Friday, December 14, 2018

It's All Relative at the Bone Yard

by Annie44 (writer), Los Angeles, April 14, 2013

Credit: Shutterstock

Reclaiming my relatives and a disastrous late night visit at the big dirt nap.

I lost my family long ago. Some to the ground…some to major forks in the road. The ones in the ground I visit as often as time allows. The others…those who are still alive but have conveniently moved on, I have blessed and released. That is what we do these days when we have no interest in working through conflict.

You see, my relatives are a diehard band of boozers and if you know anything about drunks, they have a tendency to hash over the small shit.
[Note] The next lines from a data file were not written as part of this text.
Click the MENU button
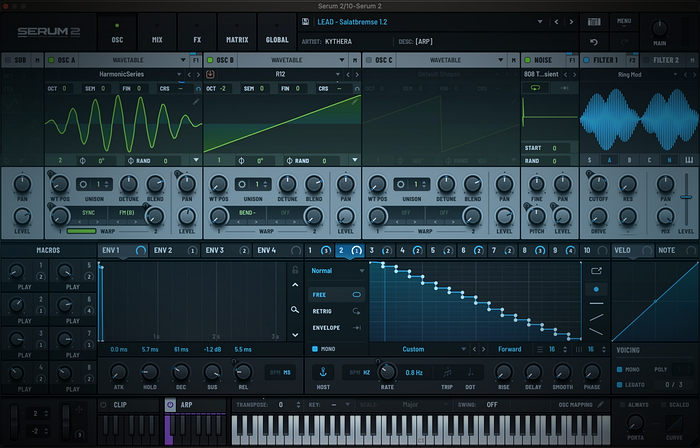Image resolution: width=700 pixels, height=448 pixels. pyautogui.click(x=624, y=20)
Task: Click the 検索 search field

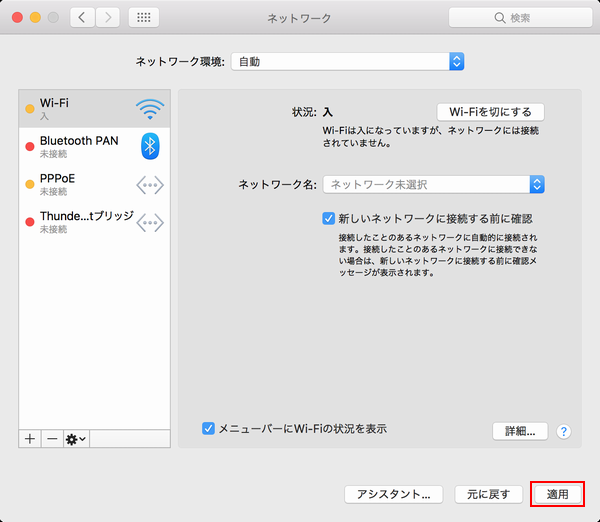Action: pos(518,18)
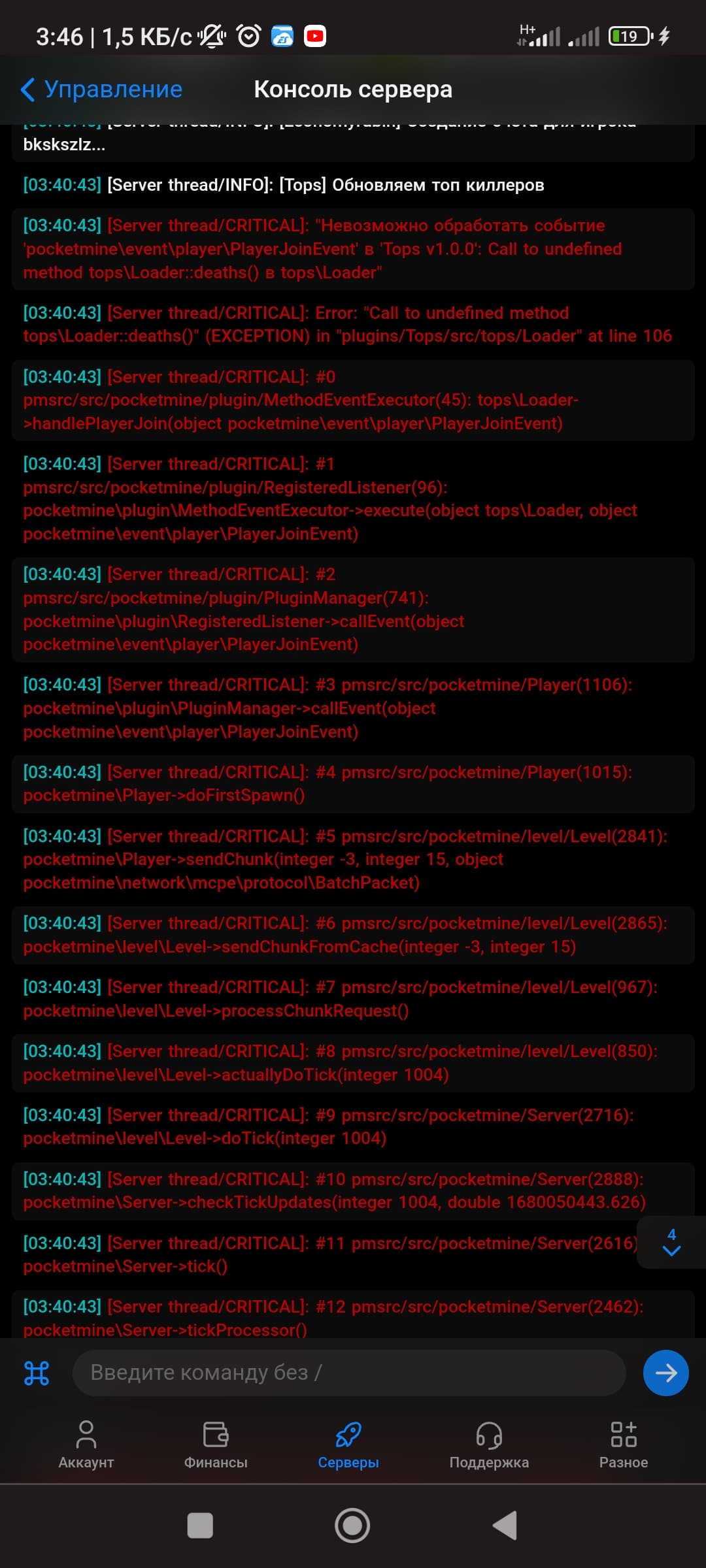706x1568 pixels.
Task: Open the command shortcuts icon
Action: [37, 1373]
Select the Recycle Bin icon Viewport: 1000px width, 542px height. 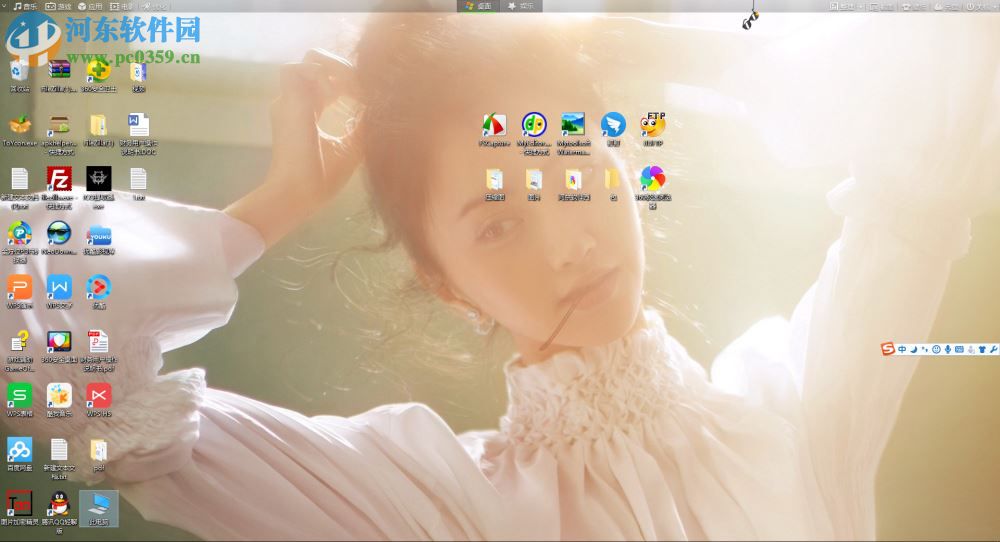click(19, 71)
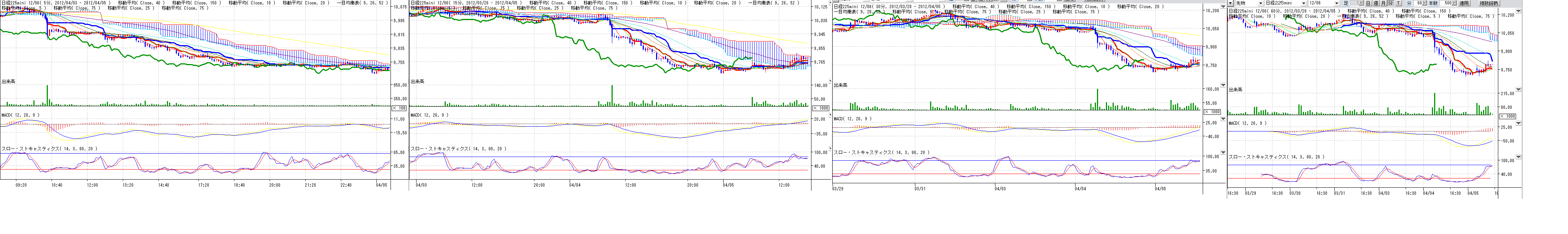Open the 12/06 contract month dropdown
Screen dimensions: 1568x234
[1337, 3]
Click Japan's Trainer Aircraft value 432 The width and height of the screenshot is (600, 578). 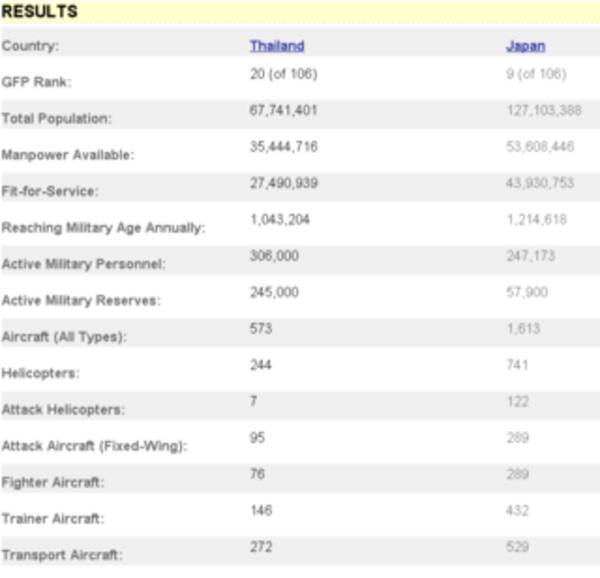(518, 510)
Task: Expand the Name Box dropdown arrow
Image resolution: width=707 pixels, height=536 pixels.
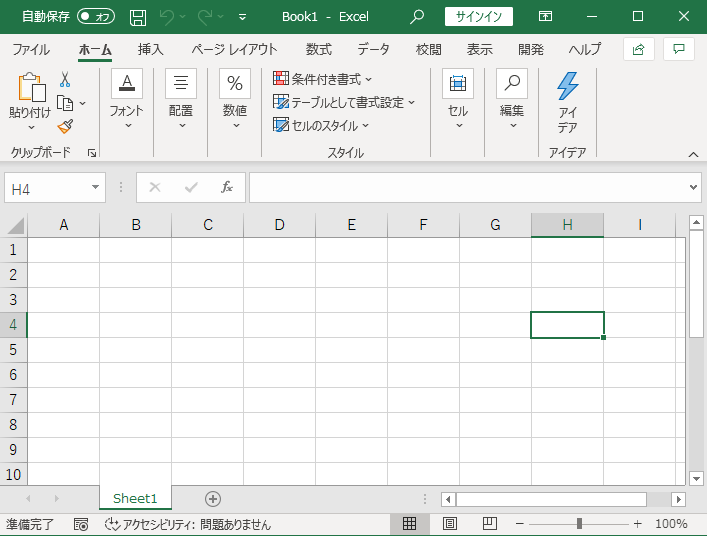Action: pyautogui.click(x=96, y=188)
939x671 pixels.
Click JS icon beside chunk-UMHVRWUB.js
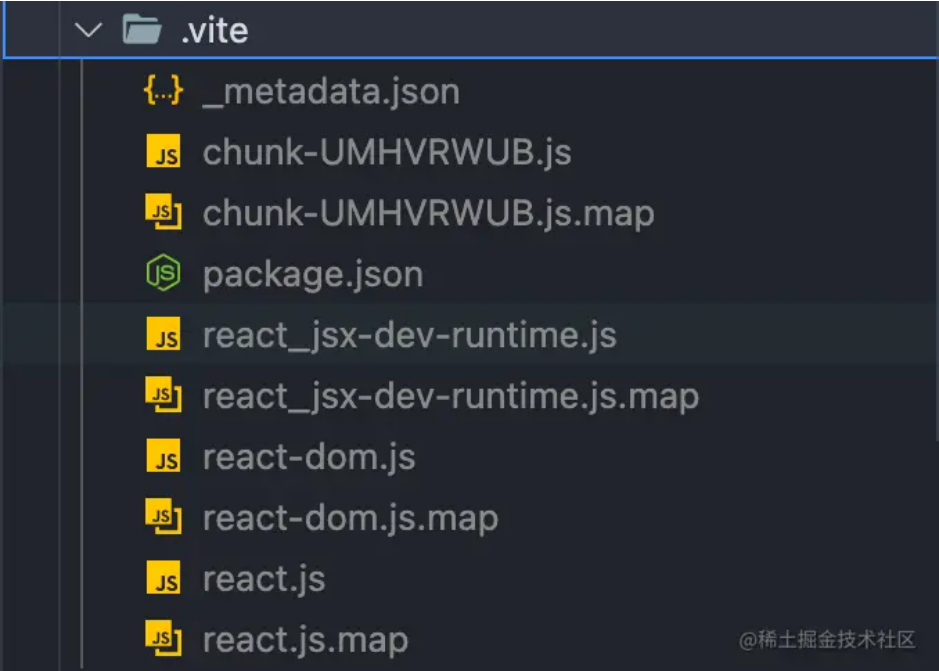tap(164, 153)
Then in the morning, pretend nothing happened. We’d pass the flapjacks…pour the maple syrup…and smile through heartache and hangover while offered a second cup of coffee. There could be one or more of us pressing raw red meat to swollen black eyes, and not a soul would ask who threw the sucker punch.

I’ve been known to fill the tank in my ‘74 Dodge Dart and drive to Desperation Point. There is a convenient store about 2 miles from the graveyard where my family is planted. The same hairy dude with a couple of serpent tattoos is behind the counter. He rings up a corndog, curly fries, and two fifths of vodka…one for my relatives and one for me. It’s a tradition. Much like some folks hide Easter eggs or decorate their Christmas tree with homespun ornaments…I take a couple bottles of Popov to the cemetery and drink all of us into a loving family again.
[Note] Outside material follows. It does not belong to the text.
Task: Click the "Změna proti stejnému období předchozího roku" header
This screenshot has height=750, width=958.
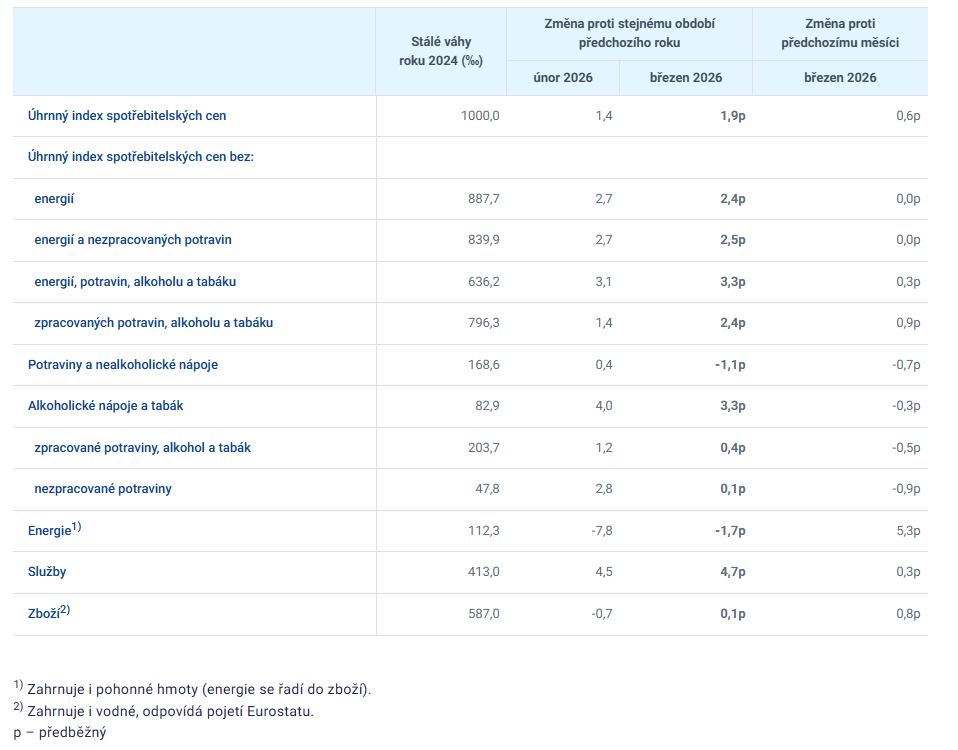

The first healthy swig is mine, but then I douse the graves of Grandma Iris and Mama with a good pour, and toss a stiff belt Mike’s way. There are a few other relatives residing there, like old Grandpa Earl and my mama’s baby sister Becky who died before I was born. Considering they came from our stock I pour a little on them too. I watch the alcohol slowly seep into the earth’s porous landscape, and imagine that the trail blazed by the 100 proof rotgut will be preserved throughout eternity. I visualize my relatives smiling as the nectar drips through the plywood caskets. I can almost imagine those dearly departed offering up thanks… forgiving every unkind word spoken, or hook and jab I’d landed.

By most standards these family reunions are easy. My ancestors take up little space in the big scheme of things and ask for nothing, save the hooch. Never an argument reignited. Not a peep out of them, even when the grass needs mowing or when the creek water overflows leaving the ground soggy days after baking in the sun. Hell, you’ll hear more bitching from me every time I sit on Grandma Iris’s crusty old Navajo blanket that I traditionally plopped graveside, stiff with mold and stinking of her “Eau de Toilet.”

Recently things have changed. I fell upon some trouble when I stopped by one day to check in on the subterranean kin and quench a biting thirst. I quickly finished my bottle of Popov and started in on theirs. As the night progressed I was feeling overly sentimental and made the unfortunate decision to rescue the whole bunch of them. I know it was wrong, but we were getting along so well, and they seemed to concur that it was only right I set them free. It was late…pitch dark mind you, but I managed to find my gardening shovel in the trunk of the car and repositioned the Dart so that her headlights illuminated the graves. Then I began to dig. I think I was halfway there, clods of dirt flying out of the hole, when brighter lights appeared. Two police officers with some sort of high-powered beam asked me to step out of the trench and put my hands behind my back.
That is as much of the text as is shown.